Welcome to the first in a four-part series of blogs that will improve your website.

During this series I will share with you the key points, tips, tricks and hints that you need to know if you want your website to say all the right things to your customers.

Now it might seem counter-intuitive for me as a professional copywriter to be doing this when I’m normally telling clients that I will do it for them. And in fact (surprise, surprise) I’m a huge advocate of engaging a professional copywriter from the very beginning of planning your website.

But I look at it like this. If you can afford to engage a copywriter then you should. You’re investing in the best for your website. If, however, you know something about what your website needs then your partnership with your copywriter will be so much more fruitful. And if you can’t afford one, well, better to have some idea than none.

Ok, in this first part, I’m going to keep it general and introduce some key ideas. I’ll then get into the detail as the series progresses. Oh, and feel free to chip in as we go. I don’t have a monopoly on wisdom and the more ideas we generate the better. Right, here we go…

What copywriting isn’t

We definitely need to get this out of the way first. Copywriting is not content marketing. Content marketing is the bigger game involving (yes) content alongside social media and search activity. It’s also not search engine optimisation (SEO) which takes in more technical aspects of web structure and positioning. And it’s not the design. All of these do, however, overlap with copywriting. Hence my urging to involve your copywriter from the start.

Mirror, mirror…

Try this exercise. Pick a website. Your own maybe. Look at it critically and ask yourself these questions:

appearance – how easy on the eye is the layout, how quick is the information to take in and understand?

grammar – is the spelling correct, are there words missing or in the wrong place?
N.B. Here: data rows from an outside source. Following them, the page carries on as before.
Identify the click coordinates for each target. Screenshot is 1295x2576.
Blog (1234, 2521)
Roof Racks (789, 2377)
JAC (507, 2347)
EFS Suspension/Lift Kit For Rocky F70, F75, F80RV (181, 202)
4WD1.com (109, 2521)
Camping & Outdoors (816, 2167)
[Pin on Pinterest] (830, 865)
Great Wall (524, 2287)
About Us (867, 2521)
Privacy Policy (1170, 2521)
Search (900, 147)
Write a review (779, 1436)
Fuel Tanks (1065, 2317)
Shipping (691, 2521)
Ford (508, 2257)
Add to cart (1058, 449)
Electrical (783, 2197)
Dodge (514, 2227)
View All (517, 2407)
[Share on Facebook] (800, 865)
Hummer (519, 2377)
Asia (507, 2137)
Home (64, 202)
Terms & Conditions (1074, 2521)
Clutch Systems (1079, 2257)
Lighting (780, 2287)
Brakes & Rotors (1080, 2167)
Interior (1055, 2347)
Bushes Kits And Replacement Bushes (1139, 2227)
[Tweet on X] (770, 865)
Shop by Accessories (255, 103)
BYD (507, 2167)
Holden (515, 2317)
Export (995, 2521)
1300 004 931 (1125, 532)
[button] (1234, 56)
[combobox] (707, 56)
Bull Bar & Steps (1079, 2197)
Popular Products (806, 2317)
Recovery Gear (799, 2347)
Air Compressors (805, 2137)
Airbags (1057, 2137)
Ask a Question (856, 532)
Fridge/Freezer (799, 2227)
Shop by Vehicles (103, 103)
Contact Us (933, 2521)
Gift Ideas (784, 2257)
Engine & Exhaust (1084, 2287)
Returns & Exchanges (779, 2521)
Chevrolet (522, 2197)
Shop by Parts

succinct – are the sentences short, simple and to the point?

bullets/numbers – is the copy broken up with short lists?

bold subtitles – are these being used to separate blocks of type?
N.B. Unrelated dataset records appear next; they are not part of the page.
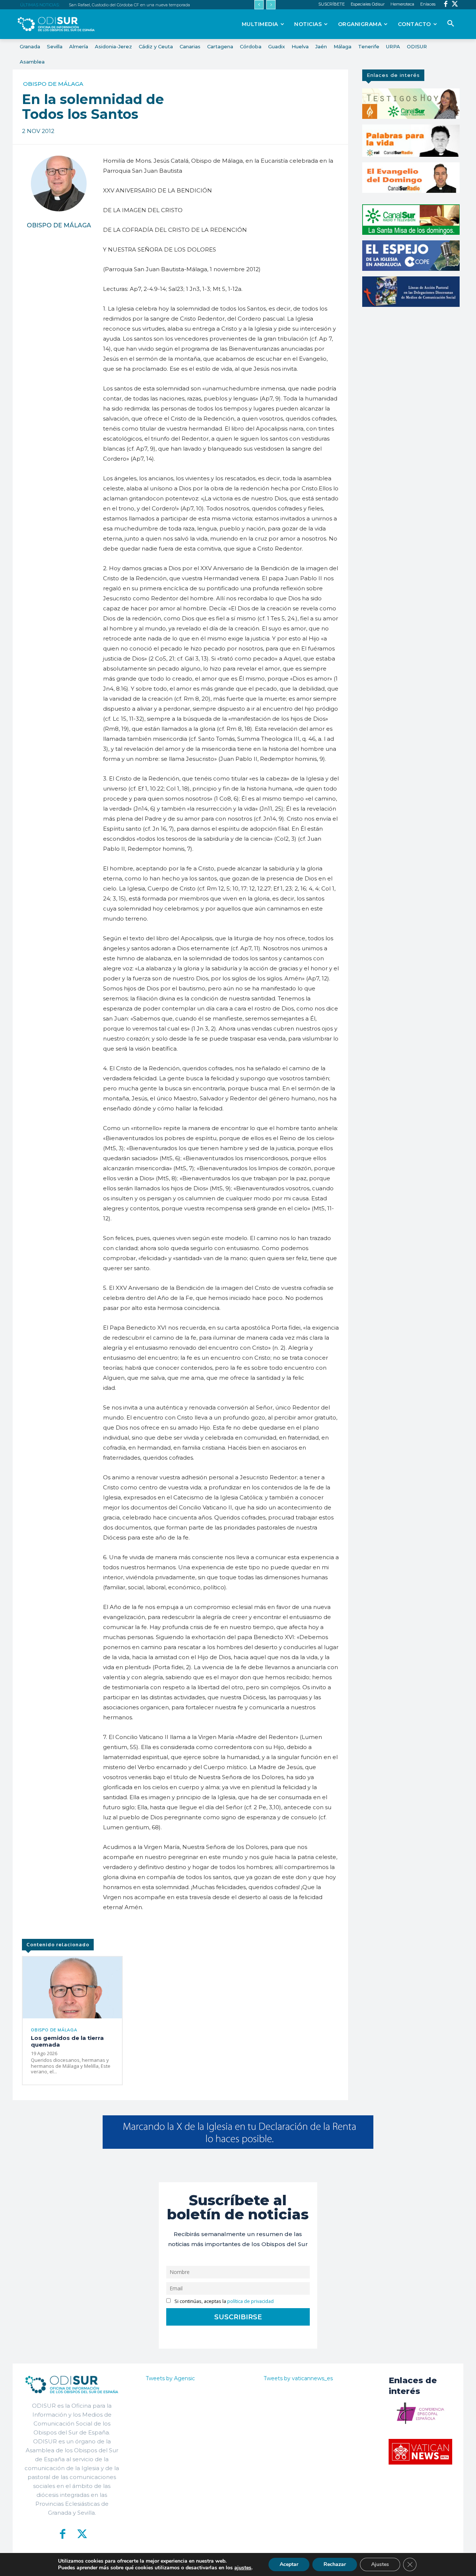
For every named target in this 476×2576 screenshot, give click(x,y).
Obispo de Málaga (53, 84)
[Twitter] (455, 4)
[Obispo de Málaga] (59, 183)
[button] (451, 24)
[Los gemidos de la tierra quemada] (72, 1987)
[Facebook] (445, 4)
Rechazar (335, 2564)
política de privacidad (250, 2301)
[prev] (259, 4)
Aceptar (289, 2564)
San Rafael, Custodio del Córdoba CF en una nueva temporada (129, 4)
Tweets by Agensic (170, 2378)
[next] (271, 4)
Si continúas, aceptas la (223, 2301)
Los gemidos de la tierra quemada (67, 2041)
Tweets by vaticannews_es (298, 2378)
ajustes (242, 2567)
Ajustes (380, 2564)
call to action – do you know what you’re being asked to do?

These are just some of the things to look out for when you evaluate the copy. There are many others and we’ll look at them in more detail as this series develops. Knowing how people look at and read websites is vital. Basically you need to make the information jump off the page.
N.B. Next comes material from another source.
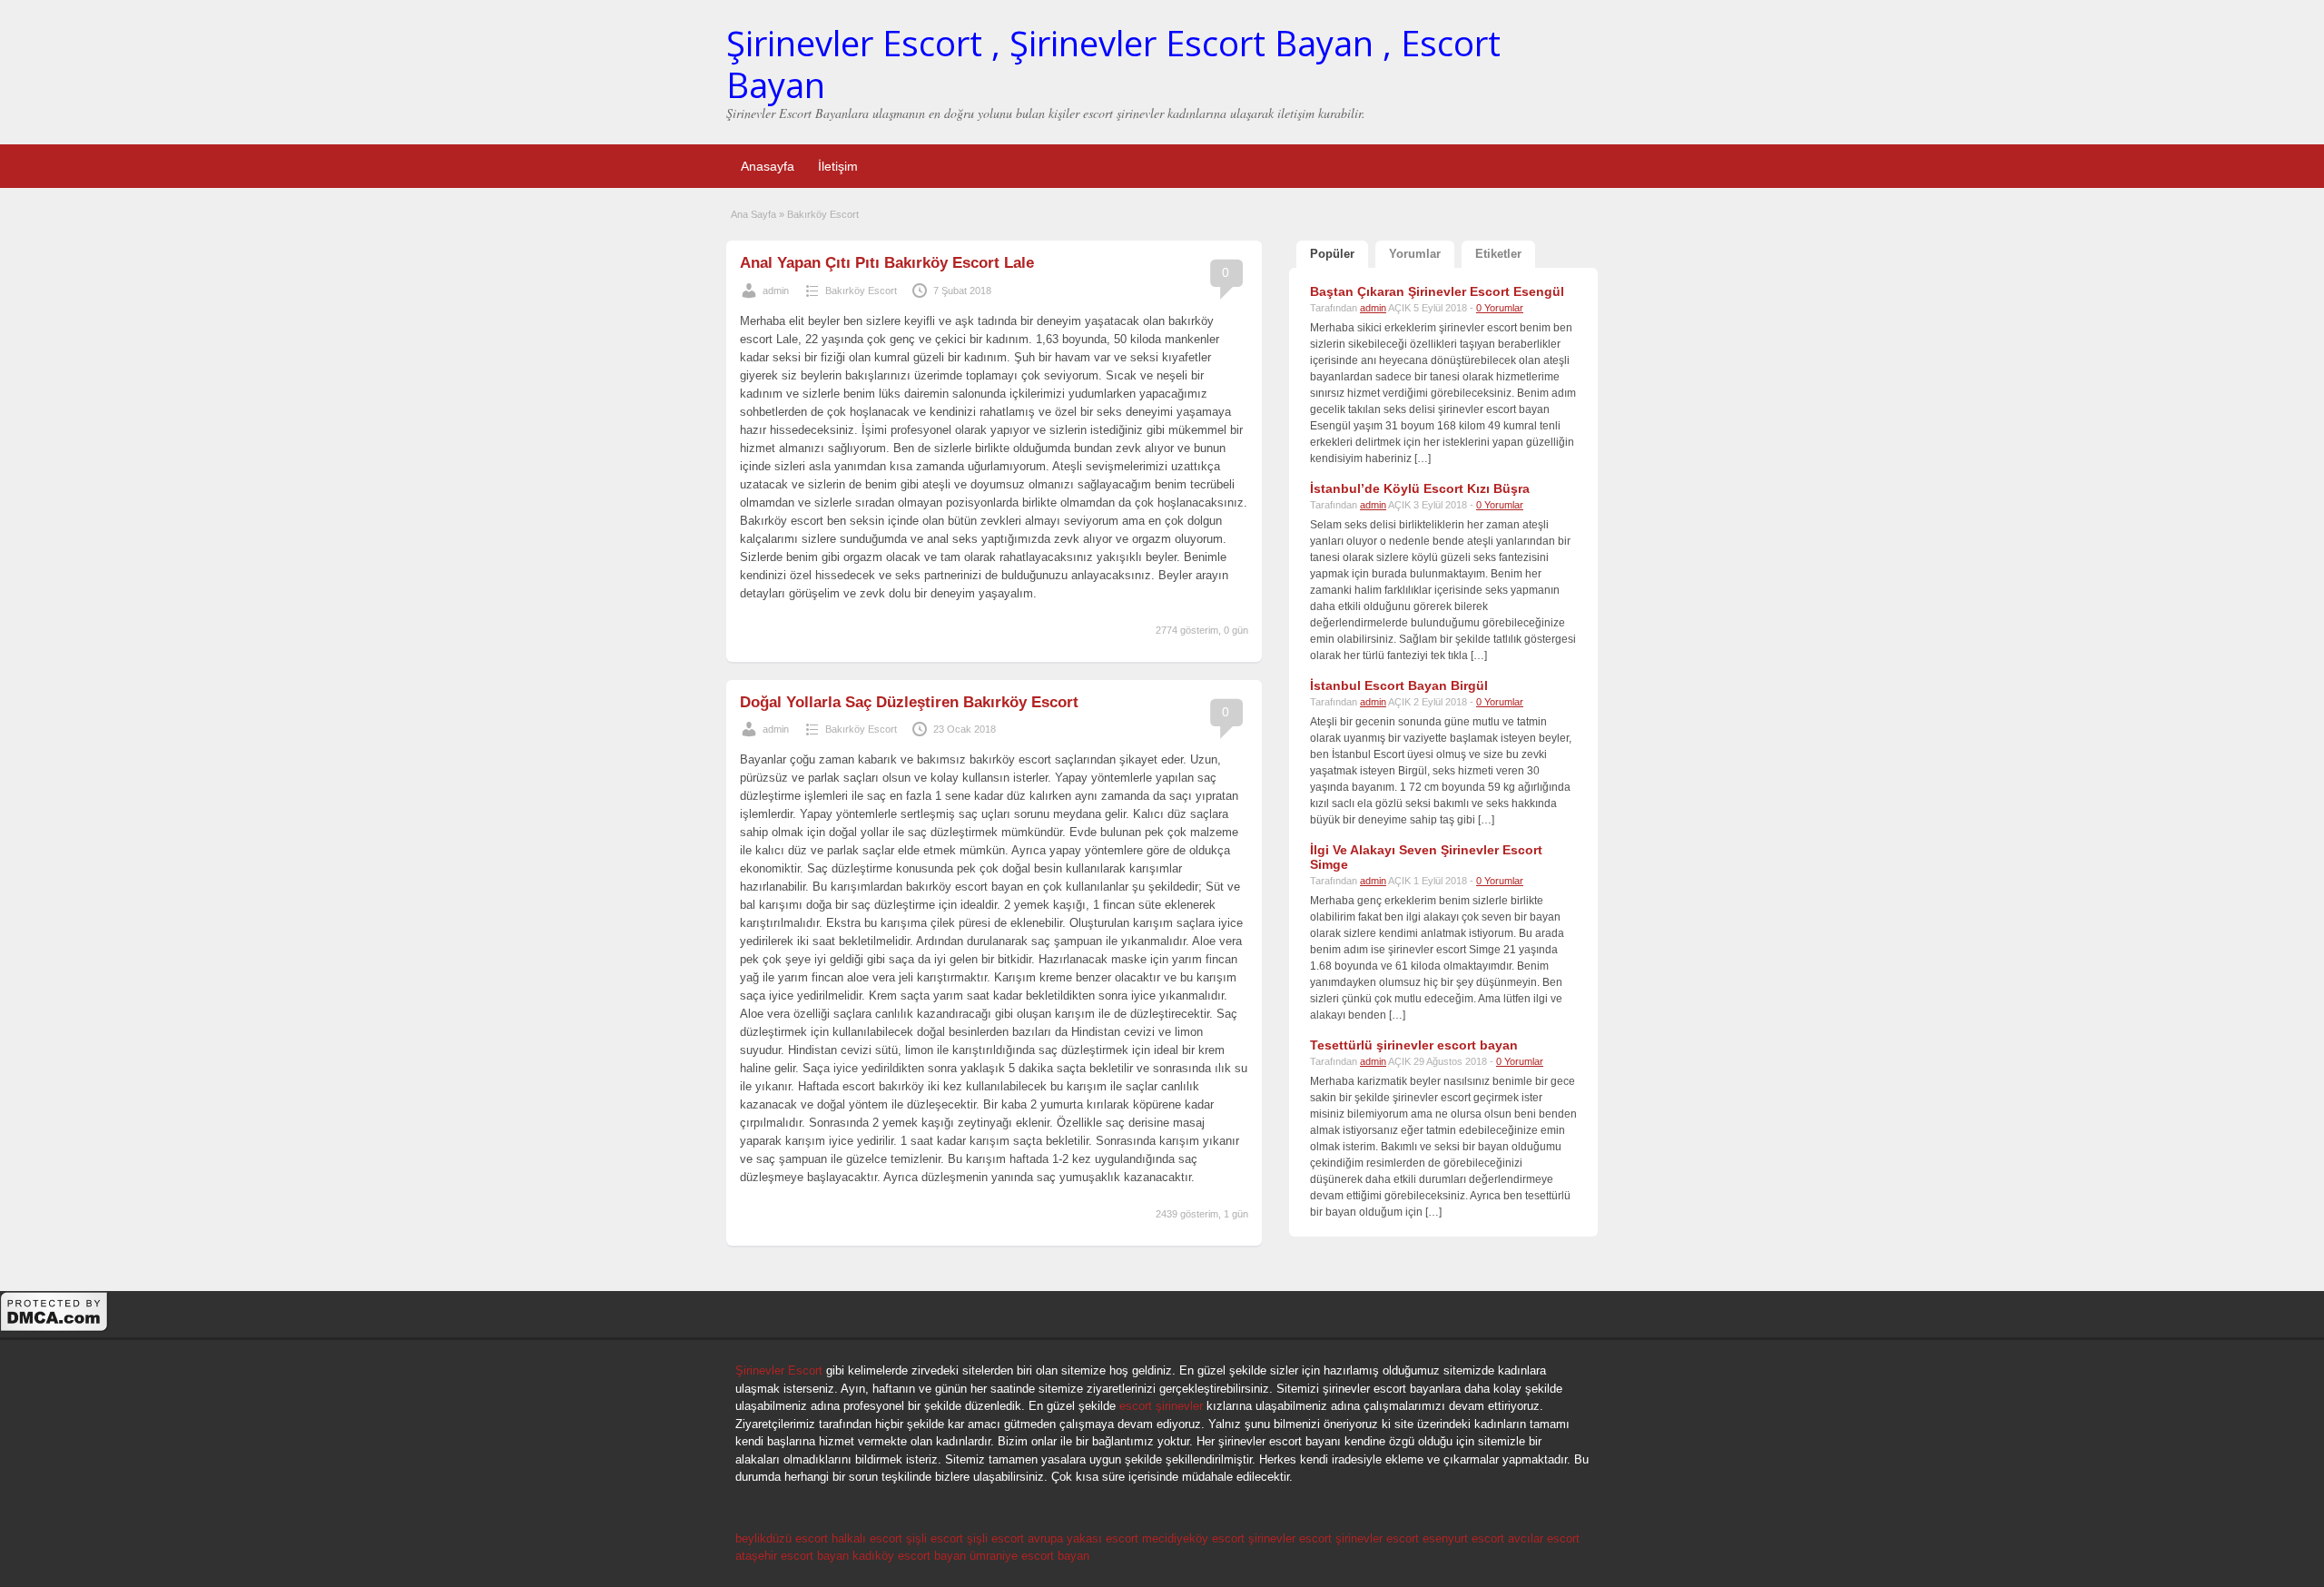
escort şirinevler (1161, 1406)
Who do you think you’re talking to?

So, you’re evaluating the pages of this website. Do you feel like it’s talking to you? Or is it full of information about the website’s owner? If the latter, how does that make you feel? Engaged? Excluded? Struggling to find why you should bother? No idea what’s in it for you? We’ll be looking in more detail later at why your website copy is about your customer, not about you.

Coming up

OK we’ve had a quick introduction to web copywriting and some of the elements to keep in mind and I hope you now have a basic understanding of what it is (and isn’t) and it’s importance. In the next three instalments I’ll be looking at these elements in more detail along with headlines, key words, calls to action, style and many other topics, all of which will play their part in turning your web copy into great web copy.